- SOURCE TEXT -
____________
# Moisture protection / removal



## sea_going_dude (Dec 7, 2011)

Dryers for your equipment etc.
I haven't been on the forums in a while so if this is a repeat, sorry about that. Anyway, I thought I'd pass along a couple of tips to help prevent rust mildew etc in you equipment. I bought a few of the silica-gel dryers that can be recycled when needed. You can find them at most sporting good stores on line. Another one that I have found at a local "dollar" store and sold for a DOLLAR see photo. These may be bought and kept for a long time as they are not activated until you peel the seal off the top. They can be used in your tools, gun cabinets, closets, and anywhere else that needs to be protected from high humidity and possible condensation, causing mildew etc. You can also save all those silica gel packs from different packages and put a bunch of them into a sock after regenerating them in the oven, 230 degrees or so for several hours. Place the sock where you need some moisture removed or prevented, You can put these dryers in ammo boxes, gun safes, or in cabinets to help prevent problems.
____________
- EXTRACTED MATERIAL -
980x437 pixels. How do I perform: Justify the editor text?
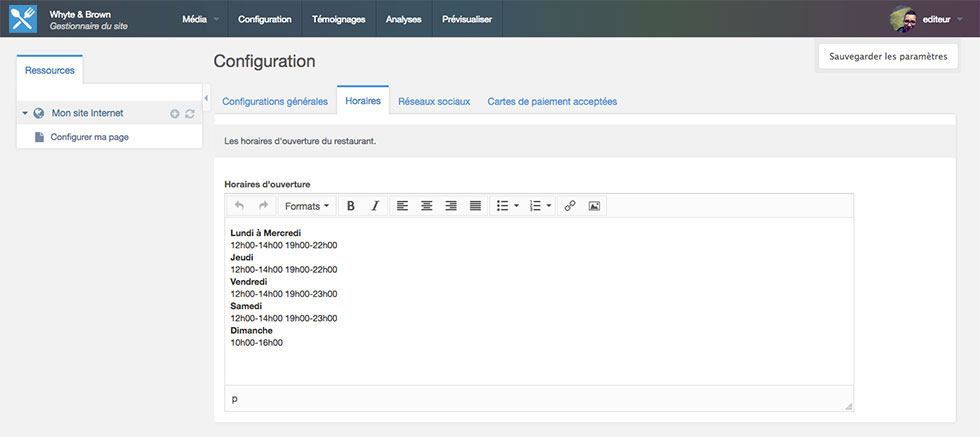click(475, 206)

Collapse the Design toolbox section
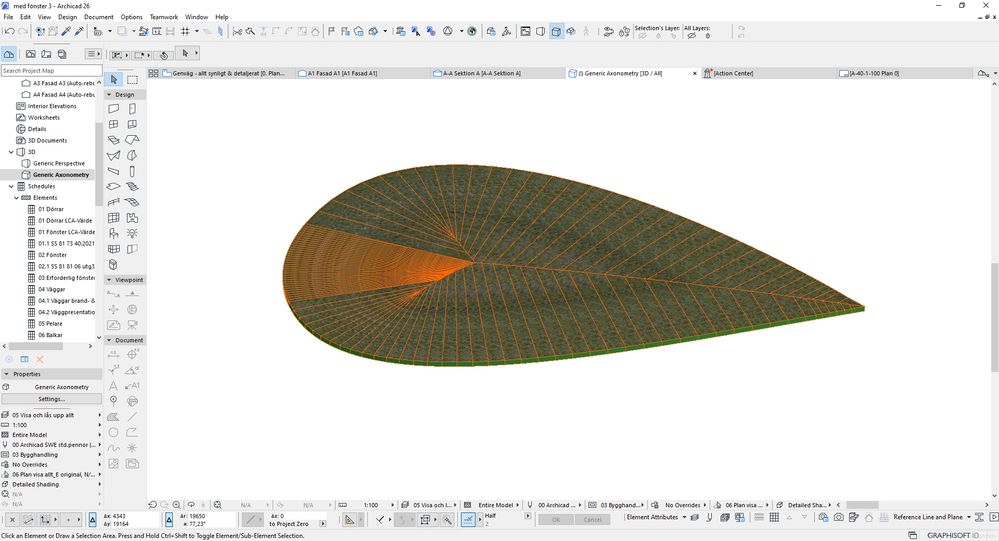[x=110, y=94]
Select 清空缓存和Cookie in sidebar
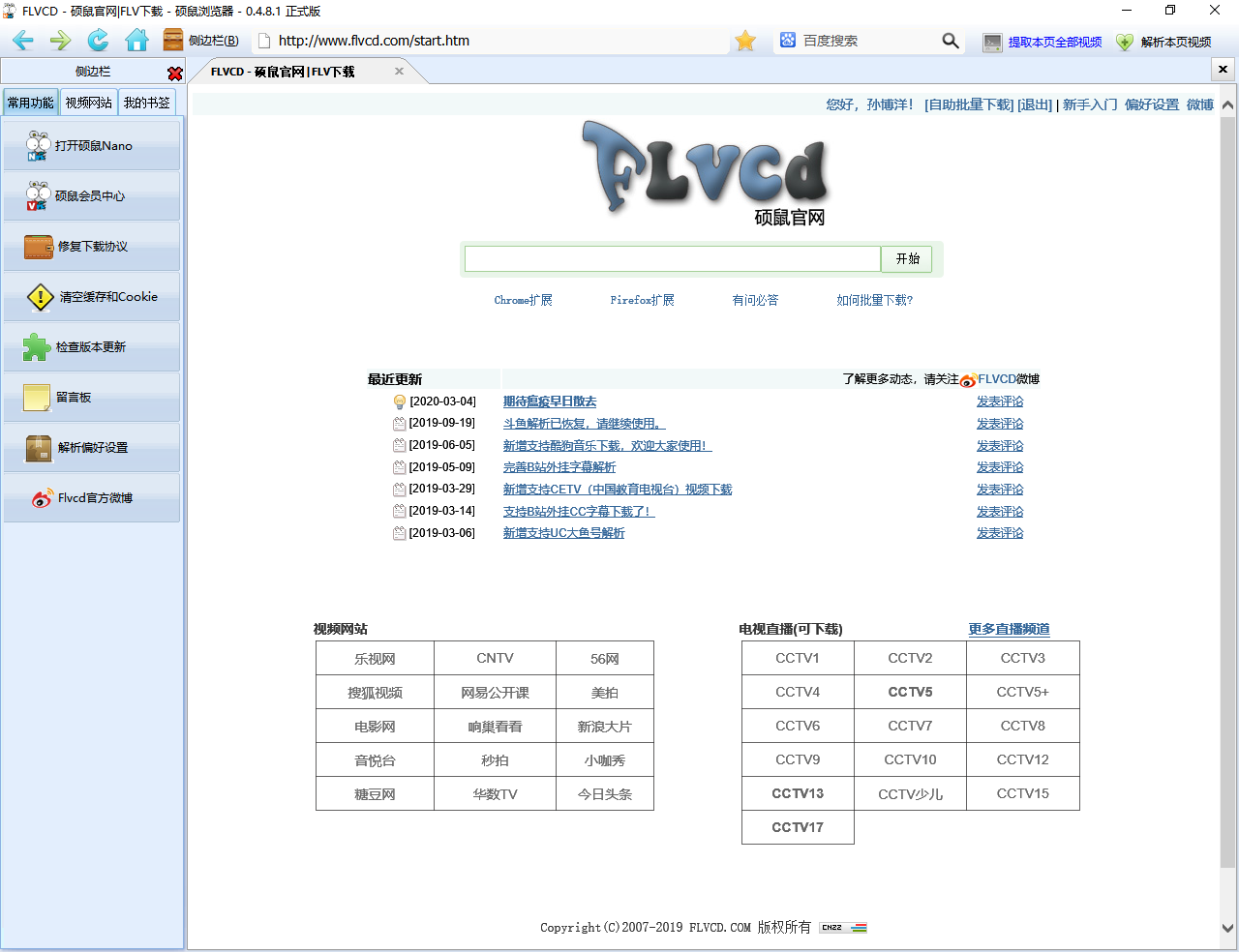The width and height of the screenshot is (1239, 952). click(x=92, y=297)
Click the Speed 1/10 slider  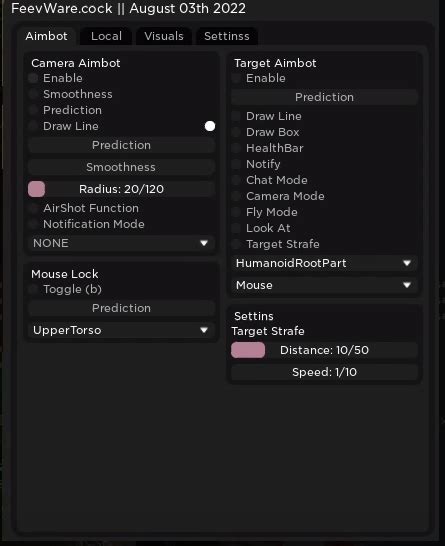point(324,372)
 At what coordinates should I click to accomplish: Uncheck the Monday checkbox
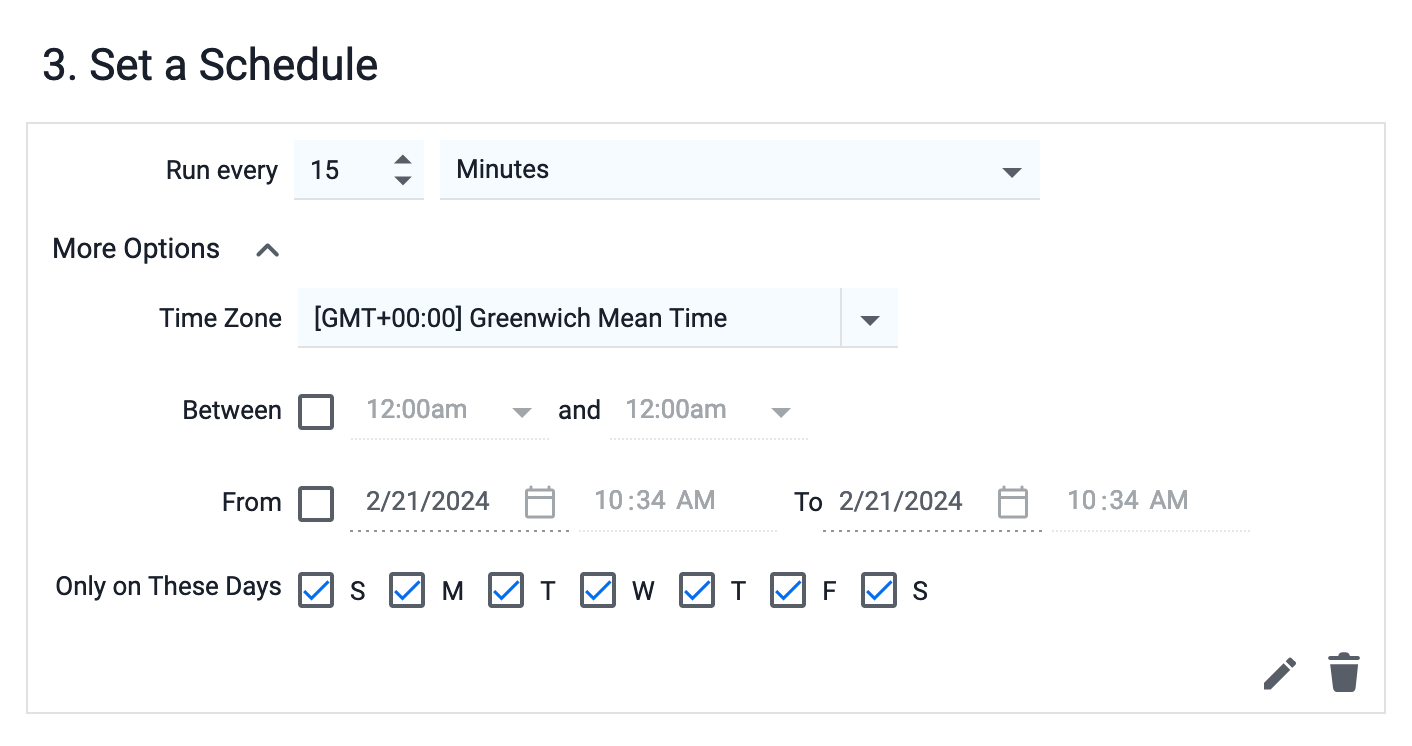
____________
- REQUIREMENT -
In the moisture protection post above, at what oven temperature and for how long should saved silica gel packs be regenerated?

- SOLUTION TO THE PROBLEM -
At about 230 degrees for several hours.